Mas a mais extraordinária história da patinagem de short track, senão mesmo de todos os Jogos Olímpicos de Inverno de 2002 foi a dos 1000 metros masculinos, uma história semelhante à da lebre e da tartaruga, que recordou mais uma vez que em solo olímpico como em tudo na vida, não há vencedores antecipados. Aos 28 anos, o australiano Steven Bradbury estava nos seus quartos Jogos Olímpicos, ou seja desde que o short track tinha sido introduzido no programa olímpico em 1992, e em 1994 fizera parte da equipa australiana que ganhou a medalha de bronze na prova de estafeta masculina, a primeira medalha da Austrália em Jogos Olímpicos de Inverno. Como atleta individual porém nunca ganhara uma medalha em Jogos Olímpicos e Campeonatos do Mundo. Além disso desde 1994 que a sua carreira tinha sido minada por lesões. Numa prova em Montreal em 1995, durante uma queda, a lâmina do patim de outro atleta fez-lhe um corte na coxa que foi suturada com 111 pontos. Em 2000, durante uma corrida de treino, Bradbury partiu duas vértebras do pescoço durante uma queda e não só ficou fora de toda a época de 2000-01 como teve de usar uma pescoceira aparafusada ao crânio durante seis semanas.
Steven Bradbury encarava os Jogos de Salt Lake City como o ocaso da sua carreira, longe da velocidade de outros tempos. Tinha financiado a sua preparação a vender patins que ele próprio fabricava na garagem dos seus pais. Mas quando se apresentou para a sua prova de 1000m, uma série de acontecimentos desenrolou-se a seu favor. Nos quartos de final, foi terceiro na sua corrida mas seguiu em frente devido à desclassificação do primeiro classificado por obstrução. Nas semifinais, na esperança que os seus adversários mais credenciados sofressem uma queda ou uma desclassificação, manteve-se na retaguarda da corrida, apurando-se para a final quando dois atletas caíram. Na final, competindo contra Apollo Anton Ohno, o canadiano Mathieu Turcotte, o coreano Ahn Hyun-Soo e o chinês Jiajun Li, Bradbury manteve a mesma estratégia seguindo na cauda da corrida e esperando de novo que o infortúnio dos seus adversários mais rápidos fosse a sua sorte.
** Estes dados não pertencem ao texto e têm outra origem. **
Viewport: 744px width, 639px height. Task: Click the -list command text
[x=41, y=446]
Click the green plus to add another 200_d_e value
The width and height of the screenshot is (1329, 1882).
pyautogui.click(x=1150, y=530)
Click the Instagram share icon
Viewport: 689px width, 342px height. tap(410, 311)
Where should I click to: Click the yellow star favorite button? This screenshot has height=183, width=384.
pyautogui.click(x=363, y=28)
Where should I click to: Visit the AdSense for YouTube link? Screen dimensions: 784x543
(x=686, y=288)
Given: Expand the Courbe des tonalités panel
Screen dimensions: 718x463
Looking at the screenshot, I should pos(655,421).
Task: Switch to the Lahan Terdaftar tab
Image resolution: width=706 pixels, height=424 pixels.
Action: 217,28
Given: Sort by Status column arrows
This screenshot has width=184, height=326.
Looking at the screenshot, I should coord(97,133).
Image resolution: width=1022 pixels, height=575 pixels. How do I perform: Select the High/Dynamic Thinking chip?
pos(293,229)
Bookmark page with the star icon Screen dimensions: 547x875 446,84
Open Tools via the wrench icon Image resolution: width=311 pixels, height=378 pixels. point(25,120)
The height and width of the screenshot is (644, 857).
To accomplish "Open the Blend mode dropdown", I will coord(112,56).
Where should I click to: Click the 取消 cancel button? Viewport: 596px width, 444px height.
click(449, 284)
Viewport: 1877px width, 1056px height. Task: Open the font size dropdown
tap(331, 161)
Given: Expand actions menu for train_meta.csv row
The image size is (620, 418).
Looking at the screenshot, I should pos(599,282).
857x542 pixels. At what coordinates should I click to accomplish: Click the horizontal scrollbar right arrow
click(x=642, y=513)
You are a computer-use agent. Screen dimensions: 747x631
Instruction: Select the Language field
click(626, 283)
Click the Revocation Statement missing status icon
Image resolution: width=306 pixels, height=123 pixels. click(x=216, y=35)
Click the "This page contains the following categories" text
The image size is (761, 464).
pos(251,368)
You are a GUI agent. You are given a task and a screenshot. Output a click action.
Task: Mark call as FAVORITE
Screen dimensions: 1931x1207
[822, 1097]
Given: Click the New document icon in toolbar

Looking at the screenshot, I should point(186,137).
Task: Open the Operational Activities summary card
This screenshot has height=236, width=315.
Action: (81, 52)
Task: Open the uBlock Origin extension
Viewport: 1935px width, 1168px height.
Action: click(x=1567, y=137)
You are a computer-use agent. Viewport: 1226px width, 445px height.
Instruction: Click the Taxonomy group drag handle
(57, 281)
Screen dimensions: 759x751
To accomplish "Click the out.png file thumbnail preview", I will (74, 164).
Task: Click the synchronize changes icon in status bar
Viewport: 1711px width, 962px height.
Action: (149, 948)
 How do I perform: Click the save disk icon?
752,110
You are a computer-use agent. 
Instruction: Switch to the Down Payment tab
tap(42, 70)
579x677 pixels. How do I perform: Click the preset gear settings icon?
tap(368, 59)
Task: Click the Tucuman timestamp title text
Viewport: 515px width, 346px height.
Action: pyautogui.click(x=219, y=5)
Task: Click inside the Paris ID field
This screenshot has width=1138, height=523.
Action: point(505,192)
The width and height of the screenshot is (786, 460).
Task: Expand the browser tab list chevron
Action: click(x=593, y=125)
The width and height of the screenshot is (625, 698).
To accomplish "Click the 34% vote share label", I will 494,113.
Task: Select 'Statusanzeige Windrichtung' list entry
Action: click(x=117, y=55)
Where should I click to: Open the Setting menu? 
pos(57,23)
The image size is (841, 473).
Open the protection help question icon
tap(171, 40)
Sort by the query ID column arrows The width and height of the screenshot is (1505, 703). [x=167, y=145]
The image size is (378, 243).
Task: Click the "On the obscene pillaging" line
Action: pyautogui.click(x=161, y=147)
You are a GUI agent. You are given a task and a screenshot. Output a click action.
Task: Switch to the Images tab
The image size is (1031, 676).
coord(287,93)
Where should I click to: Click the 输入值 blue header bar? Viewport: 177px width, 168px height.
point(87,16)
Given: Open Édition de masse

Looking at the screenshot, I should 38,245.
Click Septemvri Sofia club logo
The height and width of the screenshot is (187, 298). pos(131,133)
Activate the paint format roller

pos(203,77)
E assim aconteceu: na entrada para a última volta, Ohno seguia na frente quando Li tentou ultrapassar-lhe por fora, tocando-lhe no braço. Esse gesto fez Ohno desequilibrar-se, arrastando Li (que seria desclassificado), Ahn e Turcotte na queda. Com todos os outros no chão, um incrédulo Steven Bradbury cruzou a meta em primeiro lugar. Ohno e Turcotte só tiveram tempo de se levantar e conseguir a prata e o bronze. Era a primeira medalha de ouro em Jogos Olímpicos de Inverno para um atleta do Hemisfério Sul. Curiosamente na noite anterior à final, Bradbury tinha oferecido um par de patins feitos por ele a Ohno e pedido para que ele mencionasse a sua marca caso ganhasse o ouro.
Após o seu inesperado triunfo olímpico e subsequente fim de carreira desportiva. Steven Bradbury trabalhou como comentador desportivo para a televisão australiana e orador motivacional, envolveu-se no desporto motorizado e em 2005 publicou a sua autobiografia apropriadamente intitulada "Last Man Standing". A designação de uma vitória inesperada e improvável como "fazer um Bradbury" entrou na gíria australiana.